They could have chosen to ask Congress to declare war as required by the Constitution, they could have made it a big public thing, held a massive press conference where they asked Congress to declare war, and then waited.

OTOH, there's a good argument that once you've decided a war is absolutely necessary, you ought to get on with it directly, as opposed to doing some political theater with congress.

If you want to change the practical rules for declaring war, by which I mean the way the US actually does it, then those changes should probably be made during peacetime, not the night before we declare a war.
posted by ryanrs at 11:51 AM on April 26, 2021


The Presidency is explicitly a license to kill after Obama successfully twisted the Constitution to grant himself the power to unilaterally and extrajudicialy execute American citizens who he randomly decided might be committing certain categories of crimes.

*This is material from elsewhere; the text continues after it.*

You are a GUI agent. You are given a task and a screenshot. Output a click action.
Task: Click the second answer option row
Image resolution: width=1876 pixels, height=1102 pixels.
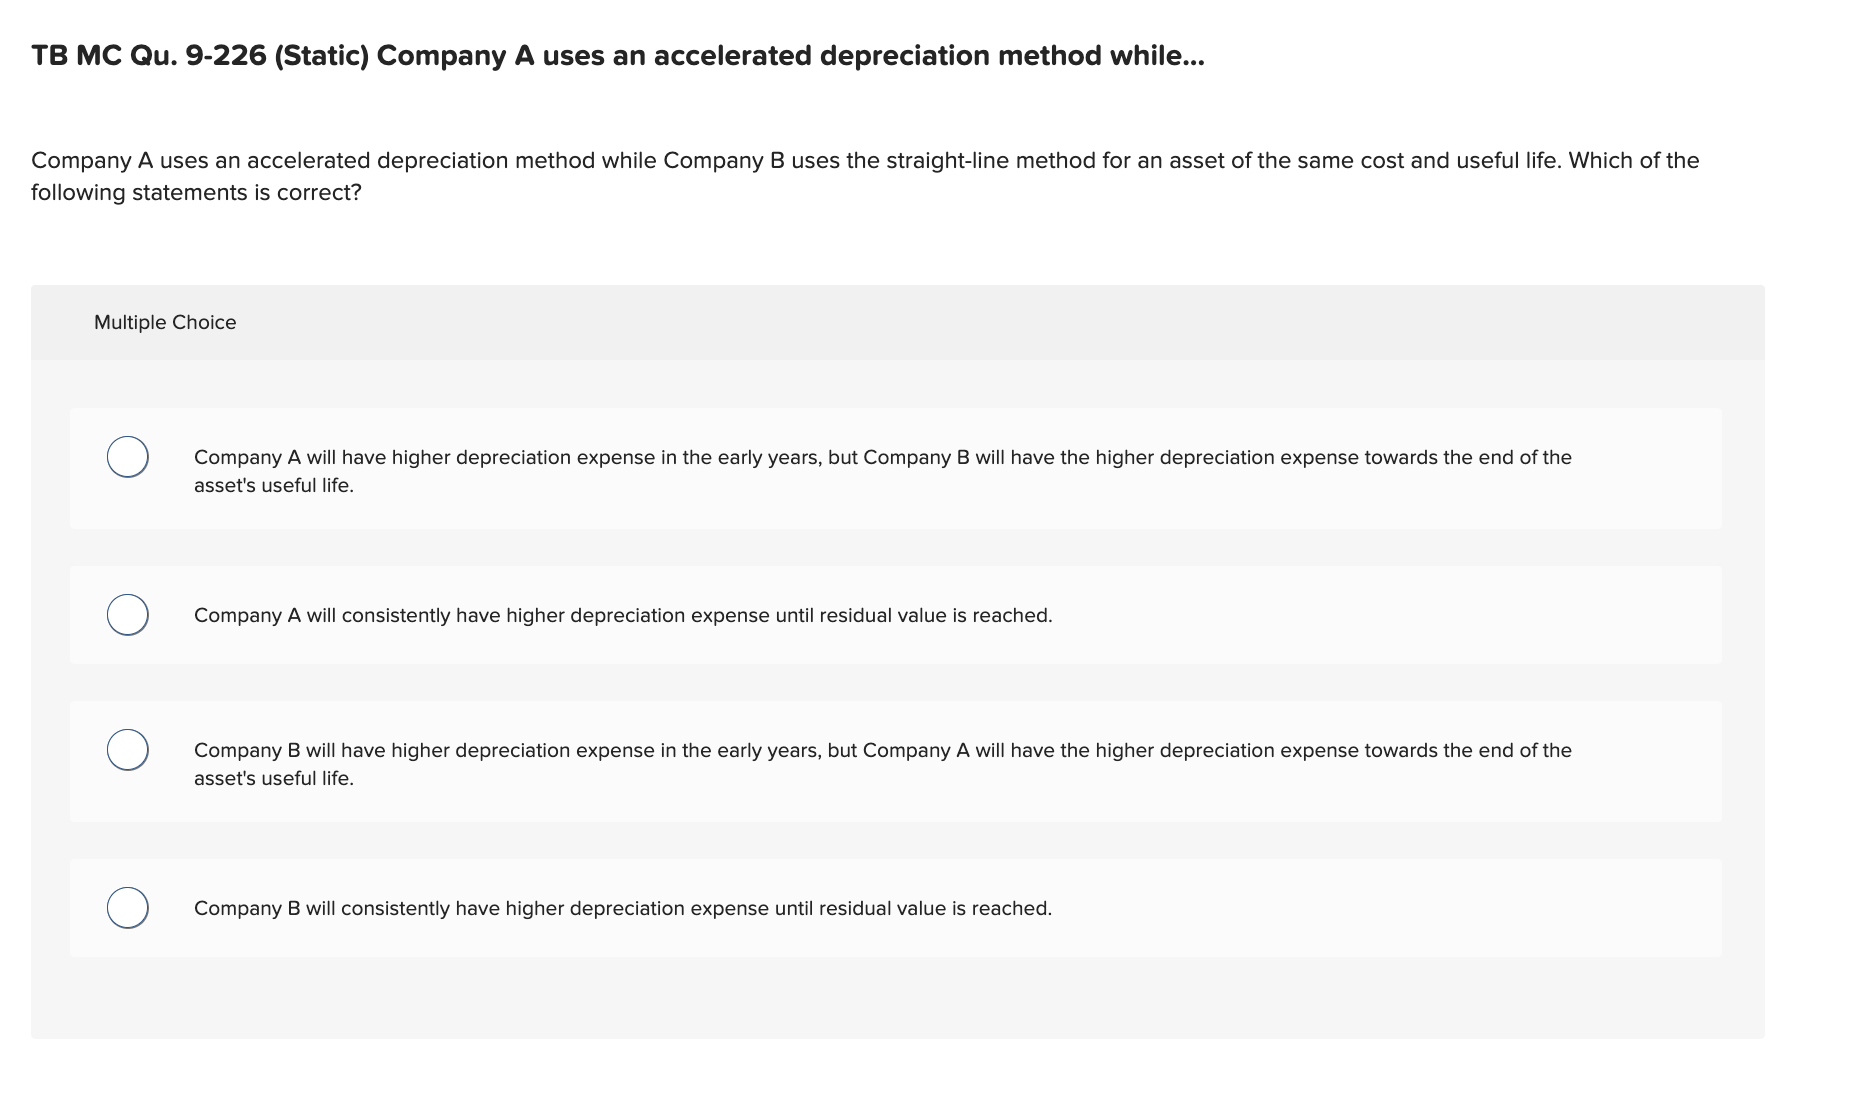click(x=622, y=615)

You seem to be suggesting that the Obama administration set a new precedent here. That is not true. Many Presidents have used the US military kill those engaged in insurrection / war / violence against the United States. This killing has included US Citizens and non-US Citizens.

The only thing different under Obama was there was an actual court case. There is an 83 page ruling. The summary is: When you are accused of a serious violent crime like murder or terrorism it is important to surrender to the Court if you want to avail yourself of the judicial process. If that is impossible because you are hiding for fear of being executed or illegally detained without access to the court on surrender; then if you are able to make any kind of public statement be sure to ask the court for help. Al-Awaki didn't do anything of that.
posted by interogative mood at 12:38 PM on April 26, 2021


The Presidency is explicitly a license to kill after Obama successfully twisted the Constitution to grant himself the power to unilaterally and extrajudicialy execute American citizens who he randomly decided might be committing certain categories of crimes.

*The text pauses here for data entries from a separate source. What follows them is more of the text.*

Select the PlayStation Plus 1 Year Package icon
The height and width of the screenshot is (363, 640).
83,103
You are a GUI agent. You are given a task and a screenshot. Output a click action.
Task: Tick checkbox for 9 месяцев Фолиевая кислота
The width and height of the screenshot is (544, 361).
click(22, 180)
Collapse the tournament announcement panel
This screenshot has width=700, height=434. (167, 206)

Here are snippets of a transcript of a 2010 interview with Michael Leiter, then-director of the National Counterterrorism Center under Bush and Obama administrations, which touches upon the motivation to pursue Al-Awlaki on the basis of his involvement in a plot to destroy an airplane in flight:
MR. ISIKOFF: The Christmas Day incident brought a lot of attention on a Yemeni cleric, Anwar al-Awlaki, who was said to have encouraged and inspired Abdulmutallab in his attempted attack. He had also had communications with Hasan, the Fort Hood shooter.

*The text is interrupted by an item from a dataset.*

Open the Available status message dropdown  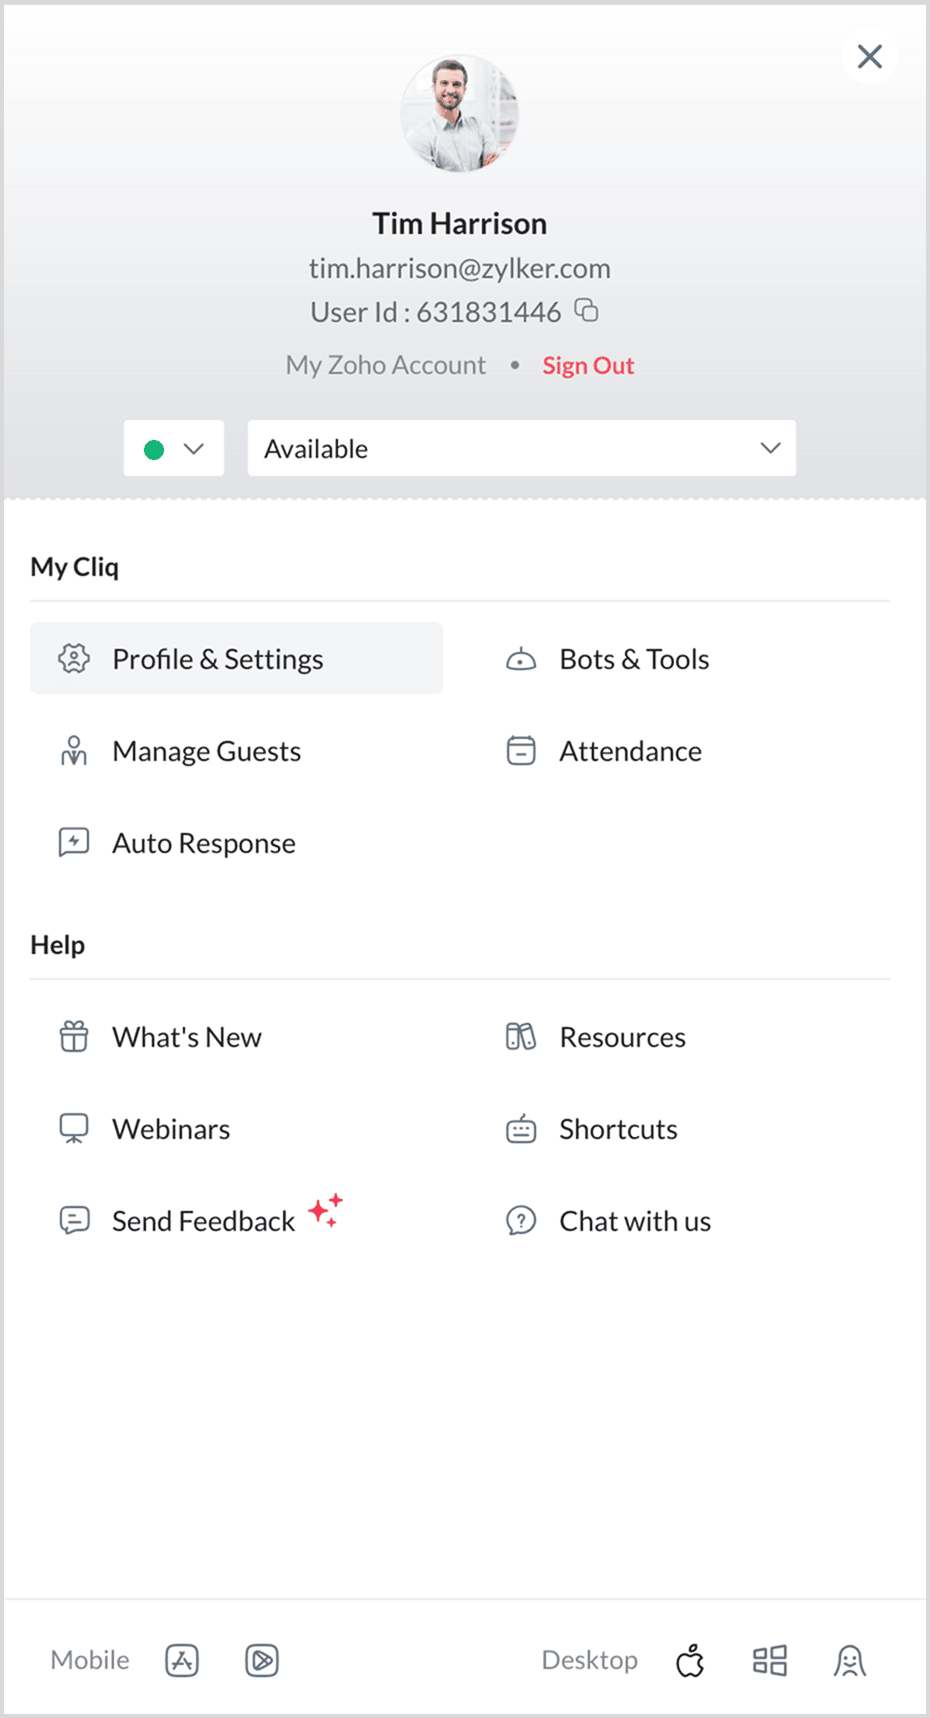coord(522,448)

First of all, how much of an operational role did Awlaki play in that attempted attack, and how much of an operational role does he play today in al-Qaida in the Arabian Peninsula?

MR. LEITER: You referred to two. Which one was —

MR. ISIKOFF: I'm sorry, al-Awlaki.

MR. LEITER: Hasan or Abdulmutallab?

MR. ISIKOFF: Abdulmutallab.

MR. LEITER: Abdulmutallab.

MR. ISIKOFF: Yeah.

MR. LEITER: We assess that Awlaki had a direct operational role.

MR. ISIKOFF: Directed him to blow up the airplane?

MR. LEITER: I'm not going to go into greater detail. He had a direct operational role.
It was not a decision that Obama made on his own, but through an internal process that evaluated many factors, including legal ones:
MR. ISIKOFF: Right. When the Bush administration declared Jose Padilla, a U.S. citizen, an enemy combatant, stripped him of all his legal rights and threw him in a military brig, there was an enormous outcry from the civil liberties community — from civil liberty groups and others — about that action and, essentially, the executive branch of the government declaring an American citizen an un-person.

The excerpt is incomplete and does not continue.